◆ **TASKS**:
1. The article below covers remote ICD alerts. List every measure it reports per 100-patient years, with the value before and after the decision trees were introduced.
2. Using the article below on remote ICD alerts, decide whether each statement agrees with it. Answer yes or no for each, quoting the words that decide it.
(a) The final phase enrolled 535 ICD patients between 2010 and 2011.
(b) The proportion of interventions fell after the decision trees were put in place.
(c) The study was published in print on June 23.
3. In the article below on remote ICD alerts, rewrite the paragraph beginning "They first studied the remote monitoring pathways" as a list of its phases.

◆ **SUPPLIED PASSAGE**:
Hospital slices time spent on remote ICD alerts by 52%
A hospital in France cut the time spent on remote monitoring alerts from implantable cardioverter-defibrillators (ICDs) by more than half after developing and instituting decision trees. The management tool allowed cardiologists and nurses to focus their attention on arrhythmias and other pressing issues.
Laurence Guedon-Moreau, MD, and colleagues at Lille Regional University Health Center in Lille, designed the multiple-phase, single-center study to assess and optimize resources used in the remote management of ICD patients. They noted that remote monitoring can be counterproductive if physicians become overloaded with information from intrusive alerts.
They first studied the remote monitoring pathways and then enrolled 427 ICD patients between 2009 and 2010 to evaluate the data transmitted. In the next phase, the cardiologists, nurses and others assessed quantitative and qualitative data to determine roles and design decision trees. In the final phase, they enrolled another 535 ICD patients between 2010 and 2011 to compare resource use and outcomes.
Before implementing the decision trees, the hospital received 3.96 alerts per 100-patient years annually, which dropped to 3.32 alerts per 100-patient years after implementation. The percentage of alerts submitted by cardiologists dipped from 33 percent to 18 percent and reactions to alerts dipped from 6.4 percent to 5.1 percent.
At the same time, the proportion of interventions increased, from 19.4 percent to 28.2 percent.
The total time spent on interventions decreased for both nurses and cardiologists. Nurse time changed from 61 hours and 31 minutes to 34 hours and 50 minutes and physician time went from 24 hours and 5 minutes to 20 hours and 22 minutes.
Overall time spent per alert dropped from 4 minutes 31 seconds to 2 minutes 10 seconds, for a 52 percent decrease. The variability in time spent per alert was reduced, too.
The proportion of alerts submitted to cardiologists that led to no change in patient management was cut by more than half, from 27 percent to 12 percent, for a 56 percent decrease in unneeded reactions to alerts. This “allowed a reallocation of the time spent in favor of clinically relevant alerts,” the Lille researchers wrote.
The changes had an impact on nurses’ use of time as well. Nurses experienced a 58 percent decrease in time spent per alert and a decrease in variability of time spent, “which was partially attributable to the time needed reflect on whether it needed to be referred to the cardiologist,” they wrote. “This decrease in variability of the management of [remote monitoring] is of particularly great importance because [remote monitoring] probably increases the survival.”
The management program did not compromise patient care. Annual rates for alerts that led to hospitalizations were 10.8 per 100-patient years before and 8.1 per 100-patient years after. Annual death rates were 6.6 per 100-patient years before and 4.1 per 100-patient years after.
The study was published online June 23 in Circulation: Cardiovascular Quality and Outcomes. Medtronic contributed to the funding for the study.

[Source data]
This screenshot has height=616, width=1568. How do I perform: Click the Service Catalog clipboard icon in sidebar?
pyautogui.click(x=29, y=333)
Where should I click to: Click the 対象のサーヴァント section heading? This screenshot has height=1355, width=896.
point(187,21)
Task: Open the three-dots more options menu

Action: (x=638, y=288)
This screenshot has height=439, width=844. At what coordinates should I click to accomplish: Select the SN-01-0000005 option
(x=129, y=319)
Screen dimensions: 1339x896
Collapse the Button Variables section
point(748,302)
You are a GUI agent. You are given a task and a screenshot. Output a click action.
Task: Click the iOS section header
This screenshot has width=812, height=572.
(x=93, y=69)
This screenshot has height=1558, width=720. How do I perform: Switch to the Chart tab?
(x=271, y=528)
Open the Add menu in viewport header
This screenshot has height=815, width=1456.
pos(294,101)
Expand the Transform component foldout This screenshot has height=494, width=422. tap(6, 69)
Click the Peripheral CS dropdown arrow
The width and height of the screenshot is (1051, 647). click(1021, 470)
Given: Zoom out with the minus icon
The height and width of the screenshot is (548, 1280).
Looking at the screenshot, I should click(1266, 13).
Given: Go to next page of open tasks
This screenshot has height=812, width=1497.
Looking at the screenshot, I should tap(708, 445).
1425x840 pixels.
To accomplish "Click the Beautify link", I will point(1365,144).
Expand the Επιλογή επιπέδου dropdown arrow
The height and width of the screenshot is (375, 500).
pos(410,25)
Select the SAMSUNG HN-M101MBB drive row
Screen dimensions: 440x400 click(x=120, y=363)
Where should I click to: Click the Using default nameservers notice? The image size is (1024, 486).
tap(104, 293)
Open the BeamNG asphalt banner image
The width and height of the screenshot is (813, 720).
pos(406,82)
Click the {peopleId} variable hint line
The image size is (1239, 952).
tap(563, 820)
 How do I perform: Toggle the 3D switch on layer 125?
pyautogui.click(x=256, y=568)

◆ **RESULTS IN ORDER**:
1.
- Alerts received: 3.96 before, 3.32 after
- Alerts that led to hospitalizations: 10.8 before, 8.1 after
- Deaths: 6.6 before, 4.1 after

2.
(a) Yes: "they enrolled another 535 ICD patients between 2010 and 2011"
(b) No: "the proportion of interventions increased, from 19.4 percent to 28.2 percent"
(c) No: "The study was published online June 23"

3.
- First phase: the remote monitoring pathways were studied, and 427 ICD patients were enrolled between 2009 and 2010 to evaluate the data transmitted.
- Next phase: cardiologists, nurses and others assessed quantitative and qualitative data to determine roles and design decision trees.
- Final phase: another 535 ICD patients were enrolled between 2010 and 2011 to compare resource use and outcomes.